At a Tucson “tea party” on June 22, Steven Knope, M.D., opened the discussion with the remark that the U.S. just doesn’t have the money for the proposed “change” in American medicine—or anything else.
This is becoming increasingly clear to foreigners, if not to Americans. The U.S. was told “no” when it requested to attend the June 15/16 meeting in Yekaterinburg, Russia, as an observer. The six-nation Shanghai Co-operation Organisation was discussing ways to challenge American economic hegemony.
Member nations are Russia, China, Kazakhstan, Tajikistan, Kyrgyzstan, and Uzbekistan. Iran, India, Pakistan, and Mongolia have observer status.
“If China, Russian and their allies have their way,” writes Michael Hudson, the “world’s largest debtor” will no longer be able to “live off the savings of others” (Financial Times 6/15/09).
Some believe that the U.S.—or “Wall Street”—has been propping up the dollar by temporarily smashing the prices of commodities such as gold and crude oil.
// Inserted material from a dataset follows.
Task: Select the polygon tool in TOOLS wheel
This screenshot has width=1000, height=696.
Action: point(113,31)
Having been thwarted in its efforts to buy an important stake in Western commodity firms such as Unocal or Rio Tinto, China has been directing its dollar reserves toward hedge funds, writes Jim Willie. He views this as part of an encirclement strategy, which will deprive the U.S. of a key method of supporting the dollar.
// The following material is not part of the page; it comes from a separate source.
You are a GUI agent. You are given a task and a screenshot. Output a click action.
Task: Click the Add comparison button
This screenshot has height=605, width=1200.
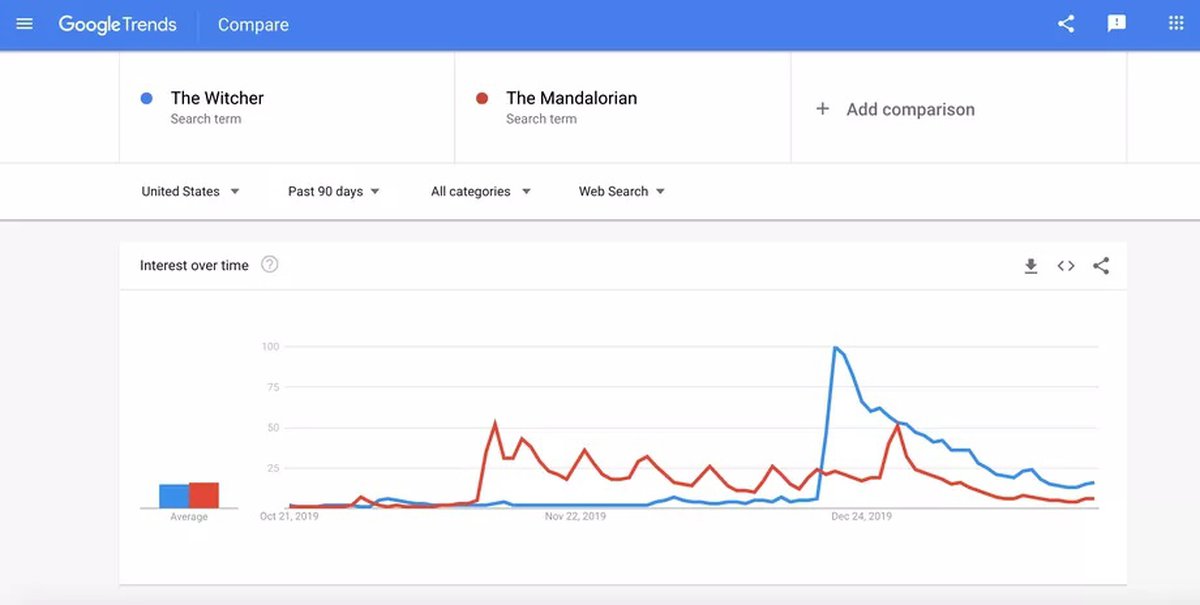pos(910,109)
“China commands the Great Wall of Money that will eventually cascade onto world markets. That cascade could be more important as a factor in generating U.S. price inflation than the buildup and spillover of the USFed balance sheet” (Goldseek.com 6/18/09).
Chinese students recently laughed at U.S. Treasury Secretary Timothy Geithner when he told them that Chinese dollar assets were safe. Former Chinese central bank advisor Yu Yongding referred to the Federal Reserve as the “world’s biggest junk investor.”
If one counts private debt, official government debt, off-budget obligations, and internal commitments, America owes 100 times as much as Weimar Germany. And it just keeps borrowing more. In 2009 alone it will borrow $1.3 trillion, “just shy of the debt that sank the Weimar Republic,” writes Bill Bonner (LewRockwell.com 6/22/09).
The Federal Reserve is adding bank reserves at a rate that allows the money supply to expand geometrically, at a rate of 4,500%. Any normal bank that did that would be closed down immediately, Bonner states.
In 1923, Karl Helferich, Chairman, Central Bank of Germany, wrote: “To follow the good counsel of stopping [the inflation machine] would mean…that in a very short time the entire public, factories, mines, railways and post office, national and local government, in short, all national and economic life would be stopped.”
Some argue that hyperinflation will not occur—because the inflation machine simply will not work any more. Deflation is inevitable, they say, because of continuing debt collapse. Open market paper, instead of growing as it had in almost every prior quarter in history, is collapsing at an annual rate of $662.5 billion. The only major player borrowing money in big amounts is the U.S. Treasury, sopping up $1,442.8 billion of the credit available, leaving less than nothing for the private sector, writes Mish Shedlock (Mish’s Global Economic Trend Analysis 6/24/09).
Would more regulation work? Richard Maybury writes that instead of being restrained by a free market (contracts, courts with informed juries, and competition), all financial entities, no matter how incompetent or dishonest, are now under the same massive regulatory umbrella, so it is impossible to distinguish good guys and bad guys. Regulations are providing camouflage for crooks. Massive malinvestments in the U.S. economy are not being corrected. Huge injections of money are simply not being circulated. (Daily Bell 6/7/09).
The current version of “regulatory reform,” in any event, amounts to handing dictatorial control of the entire U.S. economy over to the Federal Reserve, said Congressman Ron Paul, M.D. (R-TX).
Paul concludes, in his June 22 weekly address, that the apparent goal of the Administration and Congress, with the continuing round of “stimulus” packages, is to bring about the total economic collapse of the United States.
“Bank robbers rob banks because that’s where the money is. Similarly, governments tax producers because that’s where the money is,” observes Robert L. Hale (Reactionary Utopian 5/20/09). Compared with the other five-sixths of the economy, how well off is medicine? Is it likely to be the sink for redistributed money—or the source?